With the four finally arriving at the wedding, Epponnee-Rae and Brett (who made their way to Papilloma with Prue and Trude, who are also in attendance) interrupt Kim and Julio's vows, and set off a heated argument in which it is revealed that Kim is not actually royalty, and that Julio (who had earlier revealed that his mother is Elle Macpherson) is not Javier's son, as he fathered no children. Gary Poole (Mick Molloy, who earlier appeared in a flashback), Kath's ex-husband and Kim's father, is revealed to be an extradited royal descendant, therefore making Kath a queen and Kim a princess. Alain also confesses he was "forced" to make love to the queen, and fathered a daughter, the maid Isabella, who professes her love for Prince Julio.

Following the unsuccessful wedding, the royals (including Kath and Kim) along with Kel and Brett appear on a balcony above the town square, where the townspeople chant for food. Javier decides to relinquish some of his power (allowing Papilloma to become a democracy), and a party with plentiful food is later thrown, which the townspeople attend. At the party, Sharon passionately kisses Alain, who tells her he cannot return her affections because she is gay (which had been hinted at throughout the film, referencing Szubanski's real-life coming out), leaving her confused and disheartened before she meets Stephanie (Tasneem Roc), who shares her interest in golf and netball. Kath and Kim later discuss returning to Australia after their eventful, fairy tale-like holiday.

==Cast==

- Jane Turner as Kath Day-Knight and Prue
- Gina Riley as Kim Craig and Trude
- Magda Szubanski as Sharon Strzelecki
- Glenn Robbins as Kel Knight
- Peter Rowsthorn as Brett Craig
- Rob Sitch as King Javier of Papilloma
- Richard E. Grant as Alain
- Barry Humphries as Dame Edna Everage
- Alex Perry as himself
- Marg Downey as Marion
- Nicholas Bell as Priest
- Glenn Butcher as Sergio
- George Calombaris as himself
- Jessica De Gouw as Isabella
- Julie Forsyth as Queen Christina
- Bryce Hardy as Bryce Waterhouse (flight attendant)
- Mick Molloy as Gary Poole
- Erin Mullally as Prince Julio
- Robert Ratti as Tony
- Tasneem Roc as Stephanie Murdoch
- Lisa Spurrell as Cloaked Person
- Mark Trevorrow as Marko
- Frank Woodley as Castle Translator

==Production==
The film was originally titled Kath & Kim – The Filum.

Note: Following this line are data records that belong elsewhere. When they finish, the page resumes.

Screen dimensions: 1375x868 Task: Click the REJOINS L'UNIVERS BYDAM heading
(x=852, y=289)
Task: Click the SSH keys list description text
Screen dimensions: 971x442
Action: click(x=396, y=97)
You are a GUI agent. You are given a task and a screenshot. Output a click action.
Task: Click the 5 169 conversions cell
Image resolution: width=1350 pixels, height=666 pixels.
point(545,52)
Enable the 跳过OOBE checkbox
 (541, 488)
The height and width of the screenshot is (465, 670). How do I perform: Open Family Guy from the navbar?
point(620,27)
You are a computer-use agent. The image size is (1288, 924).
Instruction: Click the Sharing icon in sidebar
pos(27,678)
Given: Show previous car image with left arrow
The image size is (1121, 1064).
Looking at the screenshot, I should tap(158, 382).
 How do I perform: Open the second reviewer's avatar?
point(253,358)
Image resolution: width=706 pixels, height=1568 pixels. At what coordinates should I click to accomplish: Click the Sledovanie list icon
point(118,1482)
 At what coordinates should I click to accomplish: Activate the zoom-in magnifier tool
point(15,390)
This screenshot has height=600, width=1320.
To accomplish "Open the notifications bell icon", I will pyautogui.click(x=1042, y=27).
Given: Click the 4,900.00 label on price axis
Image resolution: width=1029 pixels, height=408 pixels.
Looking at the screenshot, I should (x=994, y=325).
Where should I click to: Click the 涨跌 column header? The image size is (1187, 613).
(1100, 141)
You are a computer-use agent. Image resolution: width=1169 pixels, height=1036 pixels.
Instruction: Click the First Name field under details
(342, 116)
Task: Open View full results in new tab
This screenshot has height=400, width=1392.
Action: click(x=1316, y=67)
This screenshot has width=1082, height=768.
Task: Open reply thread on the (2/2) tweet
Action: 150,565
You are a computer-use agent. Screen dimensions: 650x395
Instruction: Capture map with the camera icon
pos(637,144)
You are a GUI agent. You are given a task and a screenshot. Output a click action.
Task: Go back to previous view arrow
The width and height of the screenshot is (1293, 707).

The title was later changed with Riley stating that the new title reflects the elements of the storyline of Kath and Kim in a fractured fairytale. The holiday scenes were shot in Positano, Italy and filming took a total of two weeks.

==Reception==
The film opened at number one at the Australian box office, taking in $2.1 million. It was the second highest opening for an Australian film in 2012, behind The Sapphires.

As of July 2020, 26% of the nineteen reviews compiled by Rotten Tomatoes are positive, with an average rating of 3.64/10. ABC Television's film review series At the Movies rated the film two stars out of five; critic David Stratton, who reviewed the film, admitted he was not a fan of the television show that inspired it.

==Box office==
As of 16 October 2012 the film had grossed $6,150,771 at the Australian box office.